The central piece of the AAGN was its Apple ][, interfaced to a relay board which threw switches and engaged power on the “outbound” track of a selected town. This was ten years before digital command control began to make itself known, so any train that ran was controlled like any simple train set locomotive, by voltage applied to the rails from a rheostat at the Dispatcher’s side.

As Dispatcher, Dr. Butler would run the outbound freight to a six-track receiving yard at Northtown where a hump engine (generally a cow-and-calf set) would take the cars from the train and push them to the top of the hump. At the peak of the hump, the hump crew would select one of twelve tracks using a selector similar to the buttons on a car radio and sort the car onto a designated track. Slowing down the cars was by draggung the card card against the car’s roof to slow it down.

Once a track was full, the Departure Yardmaster would  pull the cars on the track to the Departure Yard where he’d restore the road power and caboose. After making certain that the train’s paperwork was all in order, he would call the Dispatcher to use the computer to take the train to where it would be delivered to be switched inbound by its local crews as its third part of the session. When each town has completed switching the inbound cars, the session ends.

After running on the AAGN for the first time, we struck up a conversation with Skip McDonald who had a regular position running the receiving yard that took incoming trains and prepared them to be sorted on the Northtown hump. After the session, Skip invited us to see his Mackinaw and Western layout. Skip was to play a big role in my hobby. More on that next time.

-fm

Roots – 1

From a very early age, I’ve looked forward to being able to build a “lifetime layout”. This would be a big model railroad that would take decades to complete, the kind of grand, multi-operator basement-filler that has been the subject of so-many articles in the model railroad press over the past fifty years. To date I’ve worked on a number of other model railroading projects, but until now haven’t really started work on the “lifetime layout”.

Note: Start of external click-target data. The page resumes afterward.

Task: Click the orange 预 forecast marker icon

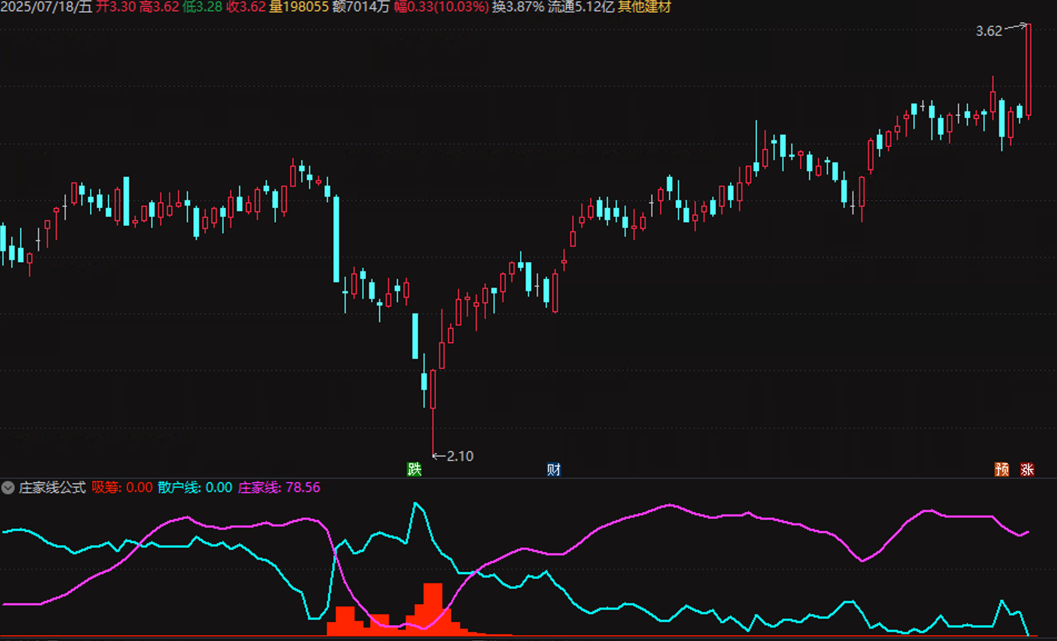Action: pyautogui.click(x=1001, y=469)
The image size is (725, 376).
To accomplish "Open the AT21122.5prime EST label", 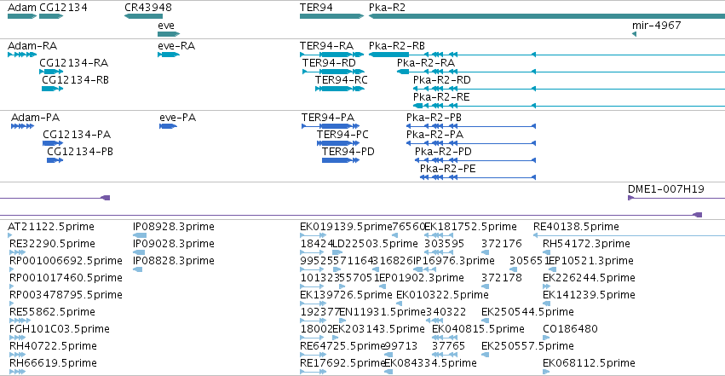I will [x=51, y=227].
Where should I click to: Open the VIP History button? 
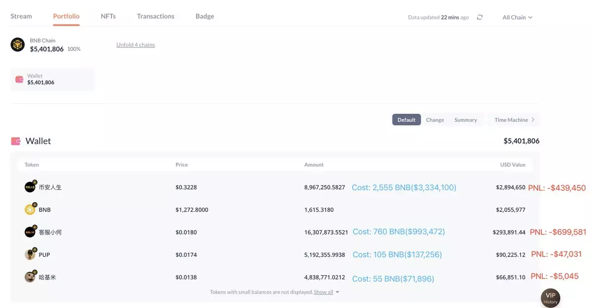click(550, 298)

My brother and I started our first HO layout when were in junior high school and worked on it, off and on, until we went off to college. This was a freelanced model of the Chesapeake & Ohio in a vaguely West Virginian setting built into a ten by fifteen foot space at one end of the basement playroom. We built it very much on the cheap, with scrap lumber, reclaimed wire and a lot of hand-laid track to keep the costs down. Bob became quite skilled at hand-laying turnouts. One that stands out was an impressively-long number 14 turnout that lead into the caboose track in our large stub-ended yard.

The track plan was pretty much that stub-ended yard feeding into a loop that circled an operator’s pit three times at various elevations before returning to the yard- very much a typical 1960s design built in the early 1980s. While there were a few customer spurs off the mainline, there wasn’t much to do other than run a single train in circles. We later added a branchline off of the mainline onto a stretch along one wall, but we were losing interest and didn’t develop it very much. We never got around to filling in any scenery around its open-grid benchwork.

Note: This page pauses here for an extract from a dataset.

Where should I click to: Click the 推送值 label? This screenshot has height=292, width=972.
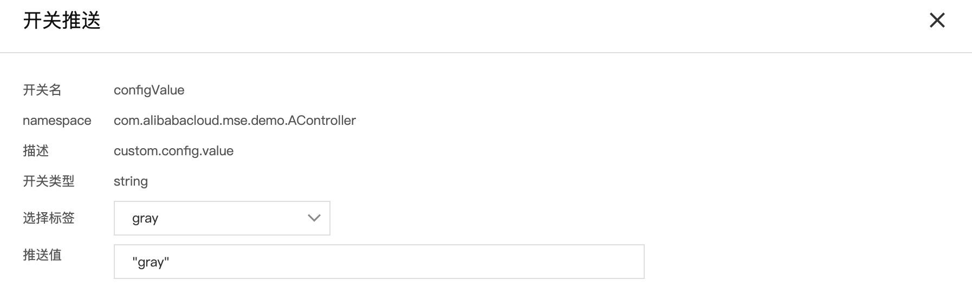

After we each went off to college, it sat in our parents’ basement for a couple of years until we took it down, then our father built a Lionel layout in its place.

-fm

Getting Started

If you are looking for general information on the Pere Marquette Railway, I recommend heading on over to the Pere Marquette Historical Society’s web site. This blog is going to be very specific to my efforts to model the Pere Marquette Railway in HO scale, so it is not necessarily going to be a good general-reference site.

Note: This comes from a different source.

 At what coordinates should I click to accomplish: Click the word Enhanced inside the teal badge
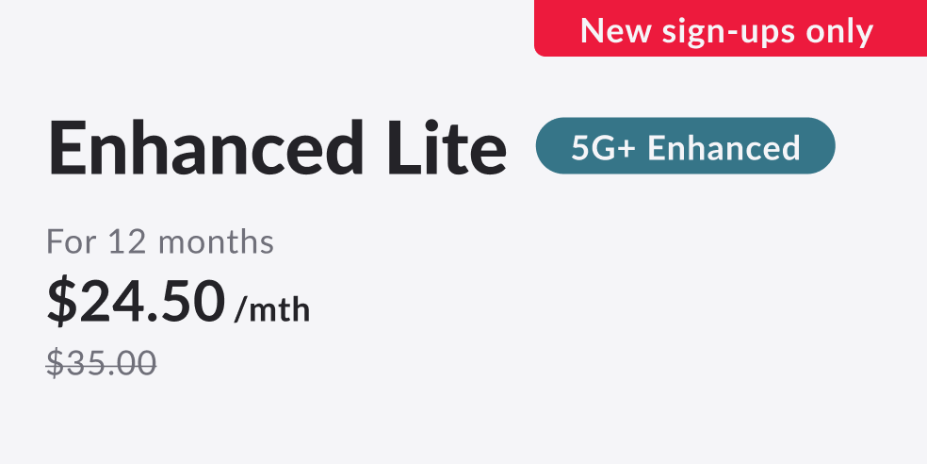[724, 148]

After several decades of working on modular layout-based projects, I am approaching the time when I will be able to build my so-called “lifetime model railroad”. When that time comes, I intend to have it sufficiently well-planned out that I have few questions as to how to proceed.

This site will document my process on planning it all out. I cannot commit to any kind of regular cadence for updates, given the amount of my hobby time that I still have committed to other projects. We’ll just have to see how this goes and whether there will be enough content here to make this blog a viable effort.